What to produce: Give the entries again exactly, every one of them.

Dataset:
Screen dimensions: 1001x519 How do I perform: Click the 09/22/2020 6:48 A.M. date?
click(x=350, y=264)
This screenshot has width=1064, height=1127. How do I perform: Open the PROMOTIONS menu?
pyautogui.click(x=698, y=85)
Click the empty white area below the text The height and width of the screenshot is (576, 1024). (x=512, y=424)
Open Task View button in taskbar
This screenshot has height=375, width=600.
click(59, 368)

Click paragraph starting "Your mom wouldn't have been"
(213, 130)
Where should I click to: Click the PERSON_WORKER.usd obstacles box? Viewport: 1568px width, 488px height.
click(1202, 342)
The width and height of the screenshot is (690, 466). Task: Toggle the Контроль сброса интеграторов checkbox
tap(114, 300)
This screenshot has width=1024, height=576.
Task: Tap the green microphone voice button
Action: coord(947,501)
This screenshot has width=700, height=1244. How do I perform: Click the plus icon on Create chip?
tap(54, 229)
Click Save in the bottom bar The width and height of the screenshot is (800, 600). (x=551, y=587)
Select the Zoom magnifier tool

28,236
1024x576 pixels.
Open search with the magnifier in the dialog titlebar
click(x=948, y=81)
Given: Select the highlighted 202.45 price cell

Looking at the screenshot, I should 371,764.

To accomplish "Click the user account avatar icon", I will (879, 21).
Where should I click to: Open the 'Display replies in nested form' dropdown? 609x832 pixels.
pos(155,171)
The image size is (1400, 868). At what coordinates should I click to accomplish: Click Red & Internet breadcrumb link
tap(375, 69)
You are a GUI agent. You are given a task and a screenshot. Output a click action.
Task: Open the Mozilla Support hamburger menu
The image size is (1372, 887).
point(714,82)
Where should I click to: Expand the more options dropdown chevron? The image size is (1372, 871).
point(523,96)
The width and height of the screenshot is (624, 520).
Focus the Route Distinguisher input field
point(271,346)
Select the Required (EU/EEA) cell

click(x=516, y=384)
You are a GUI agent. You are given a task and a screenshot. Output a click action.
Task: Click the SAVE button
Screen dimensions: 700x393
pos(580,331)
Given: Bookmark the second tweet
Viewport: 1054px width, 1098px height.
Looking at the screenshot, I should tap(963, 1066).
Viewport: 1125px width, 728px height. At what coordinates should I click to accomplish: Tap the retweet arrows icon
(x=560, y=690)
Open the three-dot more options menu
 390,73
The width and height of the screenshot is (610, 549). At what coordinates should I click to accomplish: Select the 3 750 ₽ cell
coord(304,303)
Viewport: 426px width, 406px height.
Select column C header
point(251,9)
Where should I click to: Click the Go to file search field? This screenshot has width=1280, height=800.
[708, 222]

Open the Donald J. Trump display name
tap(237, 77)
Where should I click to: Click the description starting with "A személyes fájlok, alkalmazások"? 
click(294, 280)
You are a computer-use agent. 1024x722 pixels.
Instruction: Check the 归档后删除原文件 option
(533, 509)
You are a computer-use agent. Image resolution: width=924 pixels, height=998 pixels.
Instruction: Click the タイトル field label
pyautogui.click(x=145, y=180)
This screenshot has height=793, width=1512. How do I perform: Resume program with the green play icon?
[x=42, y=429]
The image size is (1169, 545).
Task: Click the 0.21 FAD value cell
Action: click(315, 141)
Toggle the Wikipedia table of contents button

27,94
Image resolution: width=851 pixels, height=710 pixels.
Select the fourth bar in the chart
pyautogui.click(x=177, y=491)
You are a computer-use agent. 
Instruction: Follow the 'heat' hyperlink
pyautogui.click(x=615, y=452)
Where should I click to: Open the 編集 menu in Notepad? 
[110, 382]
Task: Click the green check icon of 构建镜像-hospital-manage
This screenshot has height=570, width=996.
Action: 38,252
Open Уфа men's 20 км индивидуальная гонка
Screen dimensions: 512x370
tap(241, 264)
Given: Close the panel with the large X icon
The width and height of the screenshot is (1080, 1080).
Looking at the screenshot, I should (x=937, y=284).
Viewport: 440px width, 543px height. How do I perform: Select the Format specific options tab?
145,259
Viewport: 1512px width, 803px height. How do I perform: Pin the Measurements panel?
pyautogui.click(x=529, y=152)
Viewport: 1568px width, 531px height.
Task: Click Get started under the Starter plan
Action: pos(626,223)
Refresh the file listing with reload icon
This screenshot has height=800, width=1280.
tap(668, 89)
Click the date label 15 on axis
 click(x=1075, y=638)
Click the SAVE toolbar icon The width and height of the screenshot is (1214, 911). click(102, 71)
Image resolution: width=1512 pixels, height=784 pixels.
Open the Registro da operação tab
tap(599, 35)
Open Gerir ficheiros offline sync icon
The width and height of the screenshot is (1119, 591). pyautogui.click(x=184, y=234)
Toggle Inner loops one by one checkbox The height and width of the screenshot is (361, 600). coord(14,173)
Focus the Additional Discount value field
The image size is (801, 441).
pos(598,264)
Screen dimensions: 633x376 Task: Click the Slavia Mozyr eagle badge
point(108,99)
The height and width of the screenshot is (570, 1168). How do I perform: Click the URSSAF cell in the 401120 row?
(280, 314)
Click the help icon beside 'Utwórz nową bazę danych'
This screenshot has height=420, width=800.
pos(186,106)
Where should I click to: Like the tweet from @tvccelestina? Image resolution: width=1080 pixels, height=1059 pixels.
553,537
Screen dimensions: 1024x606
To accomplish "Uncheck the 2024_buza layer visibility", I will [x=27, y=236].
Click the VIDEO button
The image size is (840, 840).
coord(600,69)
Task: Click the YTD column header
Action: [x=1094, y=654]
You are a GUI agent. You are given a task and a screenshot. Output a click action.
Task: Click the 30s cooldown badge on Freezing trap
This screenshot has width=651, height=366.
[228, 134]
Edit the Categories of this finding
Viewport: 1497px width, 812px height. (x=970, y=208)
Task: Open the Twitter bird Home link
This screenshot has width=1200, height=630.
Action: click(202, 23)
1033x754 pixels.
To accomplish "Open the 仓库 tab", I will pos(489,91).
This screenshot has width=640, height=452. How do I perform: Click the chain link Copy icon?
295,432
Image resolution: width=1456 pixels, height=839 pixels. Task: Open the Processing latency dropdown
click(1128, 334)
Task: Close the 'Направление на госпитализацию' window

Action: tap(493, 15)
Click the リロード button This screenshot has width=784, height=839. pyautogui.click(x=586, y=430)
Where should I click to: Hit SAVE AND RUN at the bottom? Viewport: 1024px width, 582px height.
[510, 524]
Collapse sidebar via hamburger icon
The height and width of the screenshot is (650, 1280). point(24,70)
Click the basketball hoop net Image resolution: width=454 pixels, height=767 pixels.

Task result:
Screen dimensions: 1001x519 How do I perform: Click the 09/22/2020 6:48 A.M. date?
click(x=350, y=264)
This screenshot has width=1064, height=1127. How do I perform: Open the PROMOTIONS menu?
pyautogui.click(x=698, y=85)
Click the empty white area below the text The height and width of the screenshot is (576, 1024). (x=512, y=424)
Open Task View button in taskbar
This screenshot has height=375, width=600.
click(59, 368)

Click paragraph starting "Your mom wouldn't have been"
(213, 130)
Where should I click to: Click the PERSON_WORKER.usd obstacles box? Viewport: 1568px width, 488px height.
click(1202, 342)
The width and height of the screenshot is (690, 466). Task: Toggle the Контроль сброса интеграторов checkbox
tap(114, 300)
This screenshot has width=1024, height=576.
Task: Tap the green microphone voice button
Action: coord(947,501)
This screenshot has width=700, height=1244. How do I perform: Click the plus icon on Create chip?
tap(54, 229)
Click Save in the bottom bar The width and height of the screenshot is (800, 600). (x=551, y=587)
Select the Zoom magnifier tool

28,236
1024x576 pixels.
Open search with the magnifier in the dialog titlebar
click(x=948, y=81)
Given: Select the highlighted 202.45 price cell

Looking at the screenshot, I should 371,764.

To accomplish "Click the user account avatar icon", I will (879, 21).
Where should I click to: Open the 'Display replies in nested form' dropdown? 609x832 pixels.
pos(155,171)
The image size is (1400, 868). At what coordinates should I click to accomplish: Click Red & Internet breadcrumb link
tap(375, 69)
You are a GUI agent. You are given a task and a screenshot. Output a click action.
Task: Open the Mozilla Support hamburger menu
The image size is (1372, 887).
point(714,82)
Where should I click to: Expand the more options dropdown chevron? The image size is (1372, 871).
point(523,96)
The width and height of the screenshot is (624, 520).
Focus the Route Distinguisher input field
point(271,346)
Select the Required (EU/EEA) cell

click(x=516, y=384)
You are a GUI agent. You are given a task and a screenshot. Output a click action.
Task: Click the SAVE button
Screen dimensions: 700x393
pos(580,331)
Given: Bookmark the second tweet
Viewport: 1054px width, 1098px height.
Looking at the screenshot, I should tap(963, 1066).
Viewport: 1125px width, 728px height. At what coordinates should I click to accomplish: Tap the retweet arrows icon
(x=560, y=690)
Open the three-dot more options menu
 390,73
The width and height of the screenshot is (610, 549). At what coordinates should I click to accomplish: Select the 3 750 ₽ cell
coord(304,303)
Viewport: 426px width, 406px height.
Select column C header
point(251,9)
Where should I click to: Click the Go to file search field? This screenshot has width=1280, height=800.
[708, 222]

Open the Donald J. Trump display name
tap(237, 77)
Where should I click to: Click the description starting with "A személyes fájlok, alkalmazások"? 
click(294, 280)
You are a computer-use agent. 1024x722 pixels.
Instruction: Check the 归档后删除原文件 option
(533, 509)
You are a computer-use agent. Image resolution: width=924 pixels, height=998 pixels.
Instruction: Click the タイトル field label
pyautogui.click(x=145, y=180)
This screenshot has height=793, width=1512. How do I perform: Resume program with the green play icon?
[x=42, y=429]
The image size is (1169, 545).
Task: Click the 0.21 FAD value cell
Action: click(315, 141)
Toggle the Wikipedia table of contents button

27,94
Image resolution: width=851 pixels, height=710 pixels.
Select the fourth bar in the chart
pyautogui.click(x=177, y=491)
You are a computer-use agent. 
Instruction: Follow the 'heat' hyperlink
pyautogui.click(x=615, y=452)
Where should I click to: Open the 編集 menu in Notepad? 
[110, 382]
Task: Click the green check icon of 构建镜像-hospital-manage
This screenshot has height=570, width=996.
Action: 38,252
Open Уфа men's 20 км индивидуальная гонка
Screen dimensions: 512x370
tap(241, 264)
Given: Close the panel with the large X icon
The width and height of the screenshot is (1080, 1080).
Looking at the screenshot, I should (x=937, y=284).
Viewport: 440px width, 543px height. How do I perform: Select the Format specific options tab?
145,259
Viewport: 1512px width, 803px height. How do I perform: Pin the Measurements panel?
pyautogui.click(x=529, y=152)
Viewport: 1568px width, 531px height.
Task: Click Get started under the Starter plan
Action: pos(626,223)
Refresh the file listing with reload icon
This screenshot has height=800, width=1280.
tap(668, 89)
Click the date label 15 on axis
 click(x=1075, y=638)
Click the SAVE toolbar icon The width and height of the screenshot is (1214, 911). click(102, 71)
Image resolution: width=1512 pixels, height=784 pixels.
Open the Registro da operação tab
tap(599, 35)
Open Gerir ficheiros offline sync icon
The width and height of the screenshot is (1119, 591). pyautogui.click(x=184, y=234)
Toggle Inner loops one by one checkbox The height and width of the screenshot is (361, 600). coord(14,173)
Focus the Additional Discount value field
The image size is (801, 441).
pos(598,264)
Screen dimensions: 633x376 Task: Click the Slavia Mozyr eagle badge
point(108,99)
The height and width of the screenshot is (570, 1168). How do I perform: Click the URSSAF cell in the 401120 row?
(280, 314)
Click the help icon beside 'Utwórz nową bazę danych'
This screenshot has height=420, width=800.
pos(186,106)
Where should I click to: Like the tweet from @tvccelestina? Image resolution: width=1080 pixels, height=1059 pixels.
553,537
Screen dimensions: 1024x606
To accomplish "Uncheck the 2024_buza layer visibility", I will [x=27, y=236].
Click the VIDEO button
The image size is (840, 840).
coord(600,69)
Task: Click the YTD column header
Action: [x=1094, y=654]
You are a GUI agent. You are given a task and a screenshot. Output a click action.
Task: Click the 30s cooldown badge on Freezing trap
This screenshot has width=651, height=366.
[228, 134]
Edit the Categories of this finding
Viewport: 1497px width, 812px height. (x=970, y=208)
Task: Open the Twitter bird Home link
This screenshot has width=1200, height=630.
Action: click(202, 23)
1033x754 pixels.
To accomplish "Open the 仓库 tab", I will pos(489,91).
This screenshot has width=640, height=452. How do I perform: Click the chain link Copy icon?
295,432
Image resolution: width=1456 pixels, height=839 pixels. Task: Open the Processing latency dropdown
click(1128, 334)
Task: Close the 'Направление на госпитализацию' window

Action: tap(493, 15)
Click the リロード button This screenshot has width=784, height=839. pyautogui.click(x=586, y=430)
Where should I click to: Hit SAVE AND RUN at the bottom? Viewport: 1024px width, 582px height.
[510, 524]
Collapse sidebar via hamburger icon
The height and width of the screenshot is (650, 1280). point(24,70)
Click the basketball hoop net Image resolution: width=454 pixels, height=767 pixels.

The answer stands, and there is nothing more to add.